Con la stessa tignosa cocciuta curiosità che mi faceva ingerire litri di caffè mentre cercavo di correggere quei fastidiosi SYNTAX ERROR, ho preso ad informarmi fino a scoprire un mondo. L’informatica non può più essere qualcosa che consegna alla leggenda personaggi come Steve Jobs, Bill Gates, Alan Touring, non possiamo e non dobbiamo più considerarla qualcosa per “smanettoni” chiusi in un garage o Nerd che dovrebbero cercarsi una ragazza o magari parlare con le persone più che con le macchine (alzi la mano il primo che non ha mai pensato qualcosa del genere del compagno Nerd).

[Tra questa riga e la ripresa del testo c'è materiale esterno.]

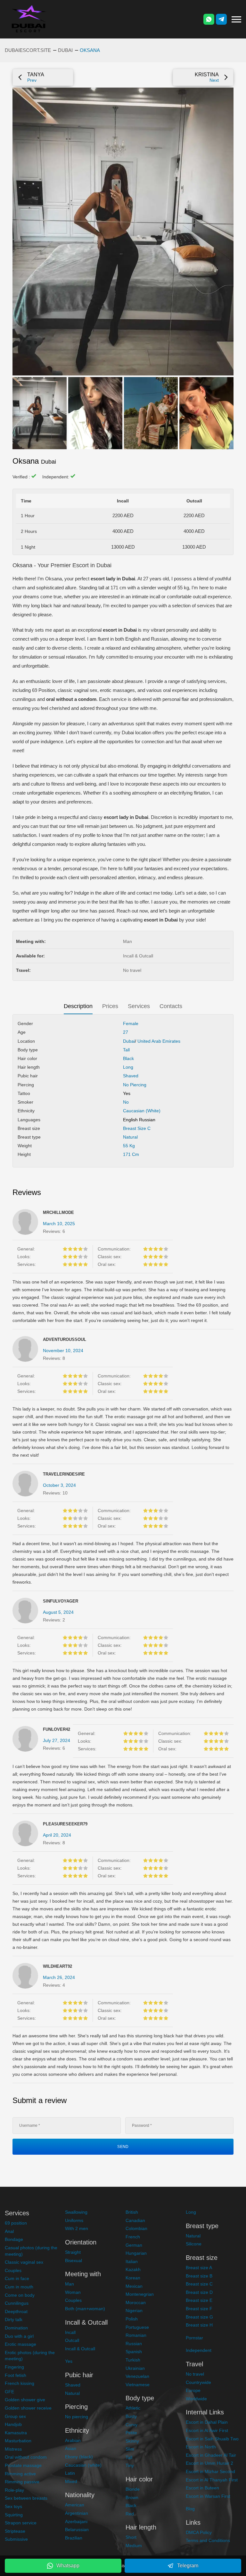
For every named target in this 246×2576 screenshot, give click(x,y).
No (126, 1102)
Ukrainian (135, 2368)
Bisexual (73, 2260)
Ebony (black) (79, 2456)
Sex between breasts (26, 2498)
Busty (131, 2416)
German (134, 2245)
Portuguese (137, 2327)
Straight (73, 2252)
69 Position (43, 690)
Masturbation (18, 2440)
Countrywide (198, 2382)
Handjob (13, 2424)
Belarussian (77, 2529)
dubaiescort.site (28, 50)
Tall (126, 1049)
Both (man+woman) (85, 2308)
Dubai (65, 50)
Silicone (193, 2243)
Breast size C (137, 1128)
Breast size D (199, 2292)
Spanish (134, 2351)
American (74, 2504)
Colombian (136, 2228)
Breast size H (199, 2325)
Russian (134, 2343)
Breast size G (199, 2316)
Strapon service (21, 2522)
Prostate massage (23, 2465)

L’informatica deve diventare una materia comune a tutti e soprattutto semplice e di facile comprensione. Il perché è immediato. Le nuove generazioni sono quelle indicate da eminenti pedagoghi come “NATIVI DIGITALI”. Io per la verità preferisco ampiamente definirli “PRIMITIVI DIGITALI” capaci di usare uno strumento digitale senza capire come è fatto. Va riconosciuto però, in entrambe le definizioni, che le nuove generazioni sono incredibilmente “connesse” alle loro device, ai loro sistemi, date uno strumento elettronico ad un bambino e vedete di cosa è capace.
Cosa voglio dire? Voglio solo sottolineare come questi strumenti e questo approccio divengano una porta aperta verso il mondo dei nostri figli e dei nostri studenti. Quando ero un ragazzo della stessa età dei miei studenti (molti anni fa purtroppo), una ricerca significava ricopiare e miniare a mano quello che mi raccontava l’enciclopedia (la stessa di tutti i miei compagni) e al massimo ascoltare, a seconda dell’argomento, qualche notizia ulteriore raccontatami da mio padre. Nessuna possibilità di verifica, nessun confronto e nessuna differenza con le ricerche dei miei compagni. Ed alla stessa maniera ricordo tempi lunghi, attese, pomeriggi rilassati a non far niente, a leggere un libro a godere del silenzio.
Oggi, invece, i ragazzi sono frenetici, sottoposti ad un lungo bombardamento di informazioni ogni genere che vanno filtrate, selezionate, scelte con cura, osservate. È su questa differenza che occorre basare il nostro lavoro.
Prima regola è parlare il loro linguaggio sfruttando una capacità critica superiore alla loro. Non è una aspra lotta tra fautori del digitale e non, ma può diventarla tra chi mette i ragazzi e le loro esigenze al centro del dialogo educativo e chi non lo fa.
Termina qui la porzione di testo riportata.